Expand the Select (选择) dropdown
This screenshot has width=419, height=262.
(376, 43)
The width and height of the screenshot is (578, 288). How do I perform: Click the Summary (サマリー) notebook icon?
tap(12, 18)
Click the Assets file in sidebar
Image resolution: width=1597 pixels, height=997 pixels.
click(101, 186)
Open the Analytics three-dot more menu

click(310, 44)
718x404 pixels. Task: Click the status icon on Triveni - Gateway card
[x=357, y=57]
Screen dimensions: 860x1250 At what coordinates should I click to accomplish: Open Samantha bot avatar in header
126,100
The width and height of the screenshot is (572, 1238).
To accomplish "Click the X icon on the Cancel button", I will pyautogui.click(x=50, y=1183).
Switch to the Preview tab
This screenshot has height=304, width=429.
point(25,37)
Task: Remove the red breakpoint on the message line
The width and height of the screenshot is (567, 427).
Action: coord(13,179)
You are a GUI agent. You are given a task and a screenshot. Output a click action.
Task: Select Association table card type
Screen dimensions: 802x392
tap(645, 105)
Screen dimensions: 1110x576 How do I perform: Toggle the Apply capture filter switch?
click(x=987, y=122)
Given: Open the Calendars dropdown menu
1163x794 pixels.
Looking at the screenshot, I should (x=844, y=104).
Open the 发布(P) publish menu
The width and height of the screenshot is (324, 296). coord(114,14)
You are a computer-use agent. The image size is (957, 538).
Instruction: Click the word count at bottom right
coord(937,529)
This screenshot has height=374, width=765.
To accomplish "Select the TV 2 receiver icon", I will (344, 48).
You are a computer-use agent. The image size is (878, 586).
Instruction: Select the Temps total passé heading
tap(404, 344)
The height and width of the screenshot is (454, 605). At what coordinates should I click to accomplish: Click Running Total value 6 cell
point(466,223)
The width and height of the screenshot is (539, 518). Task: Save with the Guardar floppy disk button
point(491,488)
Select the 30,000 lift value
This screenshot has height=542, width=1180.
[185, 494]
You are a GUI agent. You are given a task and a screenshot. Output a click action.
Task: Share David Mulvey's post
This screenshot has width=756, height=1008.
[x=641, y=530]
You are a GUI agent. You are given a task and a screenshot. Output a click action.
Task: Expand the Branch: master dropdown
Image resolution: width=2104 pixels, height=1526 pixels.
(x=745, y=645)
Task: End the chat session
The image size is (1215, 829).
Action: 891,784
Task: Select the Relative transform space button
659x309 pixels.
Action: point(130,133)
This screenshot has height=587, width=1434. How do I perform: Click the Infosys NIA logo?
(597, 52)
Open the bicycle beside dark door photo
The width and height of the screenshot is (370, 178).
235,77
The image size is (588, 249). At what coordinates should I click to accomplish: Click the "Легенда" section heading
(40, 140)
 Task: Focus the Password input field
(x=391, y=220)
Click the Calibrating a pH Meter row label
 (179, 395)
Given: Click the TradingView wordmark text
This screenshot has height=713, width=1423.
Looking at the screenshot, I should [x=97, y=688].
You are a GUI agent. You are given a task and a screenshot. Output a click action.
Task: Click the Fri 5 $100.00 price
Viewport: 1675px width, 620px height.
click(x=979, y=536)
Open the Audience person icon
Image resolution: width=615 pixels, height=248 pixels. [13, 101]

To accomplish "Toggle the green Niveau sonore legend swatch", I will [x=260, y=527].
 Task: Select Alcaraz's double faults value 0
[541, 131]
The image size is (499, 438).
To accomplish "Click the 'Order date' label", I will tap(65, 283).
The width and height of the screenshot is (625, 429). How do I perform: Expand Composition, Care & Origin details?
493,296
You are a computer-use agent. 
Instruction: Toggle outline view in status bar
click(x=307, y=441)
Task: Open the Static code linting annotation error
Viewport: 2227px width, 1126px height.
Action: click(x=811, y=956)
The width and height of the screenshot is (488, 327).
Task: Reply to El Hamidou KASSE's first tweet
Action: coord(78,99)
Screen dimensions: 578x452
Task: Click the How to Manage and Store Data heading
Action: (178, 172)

§ AIM: Put the rows in the part that opens with the line containing "This screenshot has height=374, width=765." and closes with the line containing "point(466,223)" into a two-column CSV with the headers instruction and answer. Give one line per row, with its instruction text and its answer each in a single quoted field and any line breaks replaced by spaces.

§ WRITTEN RESPONSE:
instruction,answer
"This screenshot has height=374, width=765. To accomplish ""Select the TV 2 receiver icon"",","I will (344, 48)."
"You are a computer-use agent. The image size is (878, 586). Instruction: Select the Temps total passé heading","tap(404, 344)"
"The height and width of the screenshot is (454, 605). At what coordinates should I click to accomplish: Click Running Total value 6 cell","point(466,223)"